What we need today — something that is echoed by Badiou in this last section — is a new form of politics that is beyond the State, that does not seek to take over State power but rather invents new practices, new ways of being, new ways or relating to one another beyond the State. It is curious, then, that Badiou dismisses anarchism (p. 321) as a political alternative when the anarchist tradition has been engaging with the question of politics without a State and without a Party for quite some time; and where modern examples of non-statist, non-party radical politics like the Zapatistas — whom Badiou has also commented favourably upon — seem to be embodying the very principles of decentralization, autonomy and direct democracy that anarchism has always espoused. There are certain parallels between Badiou's politics and anarchism that could be drawn out — whether or not Badiou himself would consent to this. But we can leave this question for another time.

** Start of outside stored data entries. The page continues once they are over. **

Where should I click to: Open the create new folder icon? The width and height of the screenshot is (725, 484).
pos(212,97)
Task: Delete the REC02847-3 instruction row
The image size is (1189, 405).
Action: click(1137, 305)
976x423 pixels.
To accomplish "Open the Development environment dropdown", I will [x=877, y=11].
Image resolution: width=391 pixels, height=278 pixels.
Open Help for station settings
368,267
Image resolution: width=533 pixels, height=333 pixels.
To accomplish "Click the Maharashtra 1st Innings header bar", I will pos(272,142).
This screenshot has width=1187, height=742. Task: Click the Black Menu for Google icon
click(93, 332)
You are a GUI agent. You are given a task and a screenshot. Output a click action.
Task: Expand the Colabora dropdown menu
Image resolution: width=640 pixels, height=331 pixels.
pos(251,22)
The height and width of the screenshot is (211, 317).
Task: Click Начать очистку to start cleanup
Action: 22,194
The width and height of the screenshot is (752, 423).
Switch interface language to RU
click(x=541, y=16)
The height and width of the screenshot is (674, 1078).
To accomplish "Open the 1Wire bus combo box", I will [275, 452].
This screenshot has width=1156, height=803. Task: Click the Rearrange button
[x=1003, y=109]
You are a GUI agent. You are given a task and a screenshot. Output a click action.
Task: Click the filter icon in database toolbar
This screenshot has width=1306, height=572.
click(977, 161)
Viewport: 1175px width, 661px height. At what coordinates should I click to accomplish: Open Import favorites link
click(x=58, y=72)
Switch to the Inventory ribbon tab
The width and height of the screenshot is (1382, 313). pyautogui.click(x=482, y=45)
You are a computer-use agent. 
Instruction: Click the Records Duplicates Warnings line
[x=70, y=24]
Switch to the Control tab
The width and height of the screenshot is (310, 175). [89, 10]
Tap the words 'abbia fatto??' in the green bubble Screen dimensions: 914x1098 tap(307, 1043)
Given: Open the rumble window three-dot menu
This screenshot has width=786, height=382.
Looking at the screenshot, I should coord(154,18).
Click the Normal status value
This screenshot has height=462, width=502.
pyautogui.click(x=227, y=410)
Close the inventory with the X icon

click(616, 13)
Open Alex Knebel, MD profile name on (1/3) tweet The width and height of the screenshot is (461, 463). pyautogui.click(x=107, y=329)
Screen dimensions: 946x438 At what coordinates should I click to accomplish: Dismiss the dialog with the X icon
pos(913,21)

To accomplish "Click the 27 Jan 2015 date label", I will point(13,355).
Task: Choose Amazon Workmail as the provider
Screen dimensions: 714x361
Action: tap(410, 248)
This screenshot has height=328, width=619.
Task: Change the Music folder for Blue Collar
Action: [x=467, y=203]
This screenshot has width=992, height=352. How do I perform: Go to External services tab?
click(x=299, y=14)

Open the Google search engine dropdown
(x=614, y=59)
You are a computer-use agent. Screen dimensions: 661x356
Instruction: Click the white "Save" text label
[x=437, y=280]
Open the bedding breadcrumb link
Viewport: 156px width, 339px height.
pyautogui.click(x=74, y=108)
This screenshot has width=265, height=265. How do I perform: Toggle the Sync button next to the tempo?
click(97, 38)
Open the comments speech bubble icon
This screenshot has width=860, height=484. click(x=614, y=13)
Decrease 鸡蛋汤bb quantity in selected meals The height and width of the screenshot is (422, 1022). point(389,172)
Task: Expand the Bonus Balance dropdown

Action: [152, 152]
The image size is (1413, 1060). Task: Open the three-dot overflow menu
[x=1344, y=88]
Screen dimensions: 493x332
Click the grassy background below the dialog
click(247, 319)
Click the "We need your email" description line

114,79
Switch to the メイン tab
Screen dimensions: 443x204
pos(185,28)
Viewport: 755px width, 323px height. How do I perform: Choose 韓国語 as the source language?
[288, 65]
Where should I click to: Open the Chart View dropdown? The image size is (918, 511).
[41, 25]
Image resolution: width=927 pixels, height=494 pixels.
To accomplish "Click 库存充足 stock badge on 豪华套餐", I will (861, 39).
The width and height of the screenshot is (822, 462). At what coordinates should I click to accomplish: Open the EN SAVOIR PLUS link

So what are we to make of Badiou, this strange — and yet increasingly prominent — figure in contemporary Continental philosophy, the figure which Jacques Ranciere refers to as the ‘yet Unidentified Flying Object that has recently landed on our soil’? (Jacques, 2004). What Badiou offers us is a philosophy and a politics of affirmation — one that affirms a fundamental commitment to emancipation, truth and universality against the contemporary ‘postmodern’ doxa of finitude, finality and particularity. It is a philosophy and a politics that asserts in the face of all the nihilism of the modern world, the unconditionality of truth, the universality of justice, the ‘immortality’ of the subject and the ethical dignity of extraordinary events. All these themes are not only reflected in Polemics, but are mobilized in a concrete way around ‘real world’ situations. To see a philosopher who usually deals in the abstract formalism of set theory and Lacanian psychoanalysis, turn his attention to current events — and in a way that is approachable and at the same time highly sophisticated and militantly engaged — makes for fascinating reading.